The Carney government’s budget establishes two new fiscal anchors: balancing the federal operating budget (which includes spending on day-to-day operations such as government employee compensation) by 2028/29, and maintaining a declining deficit-to-GDP ratio over the years to come, which means gradually reducing the size of the deficit relative to the economy. Unfortunately, these anchors will fail to keep federal finances from deteriorating.
For instance, the government’s plan to balance the “operating budget” is an example of creative accounting that won’t stop the government from borrowing money each year. Simply put, the government plans to split spending into two categories: “operating spending” and “capital investment” —which includes any spending or tax expenditures (e.g. credits and deductions) that relates to the production of an asset (e.g. machinery and equipment)—and will only balance operating spending against revenues. As a result, when the government balances its operating budget in 2028/29, it will still incur a projected deficit of $57.9 billion when spending on capital is included.
Similarly, the government’s plan to reduce the size of the annual deficit relative to the economy each year does little to prevent debt accumulation. This year’s deficit is expected to equal 2.5 per cent of the overall economy—which, since 2000, is the largest deficit (as a share of the economy) outside of those run during the 2008/09 financial crisis and the pandemic. By measuring its progress off of this inflated baseline, the government will technically abide by its anchor even as it runs relatively large deficits each and every year.
Moreover, according to the budget, total federal debt will grow faster than the economy, rising from a projected 73.9 per cent of GDP in 2025/26 to 79.0 per cent by 2029/30, reaching a staggering $2.9 trillion that year. Simply put, even the government’s own fiscal plan shows that its fiscal anchors are unable to prevent an unsustainable rise in government debt. And that’s assuming the government can even stick to these anchors—which, according to a new report by the Parliamentary Budget Officer, is highly unlikely.
Unfortunately, a federal government that can’t stick to its own fiscal anchors is nothing new. The Trudeau government made a habit of abandoning its fiscal anchors whenever the going got tough.

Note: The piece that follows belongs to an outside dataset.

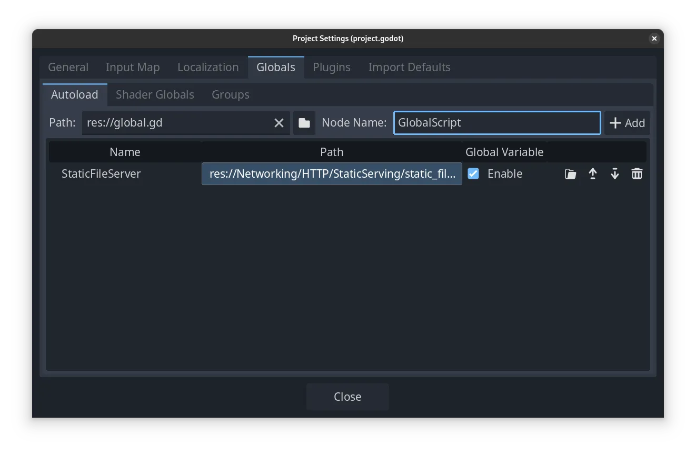696x453 pixels.
Task: Go to the Localization tab
Action: (208, 68)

Indeed, Fitch Ratings highlighted this poor track record as yet another reason to expect federal finances to continue deteriorating, and why a credit downgrade may be on the horizon. Again, should that happen, Canadian taxpayers will pay the price.
Much is riding on the Carney government’s ability to restore Canada’s credibility as a responsible fiscal manager. To do this, it must implement stronger fiscal rules than those presented in the budget, and remain accountable to those rules even when it’s challenging.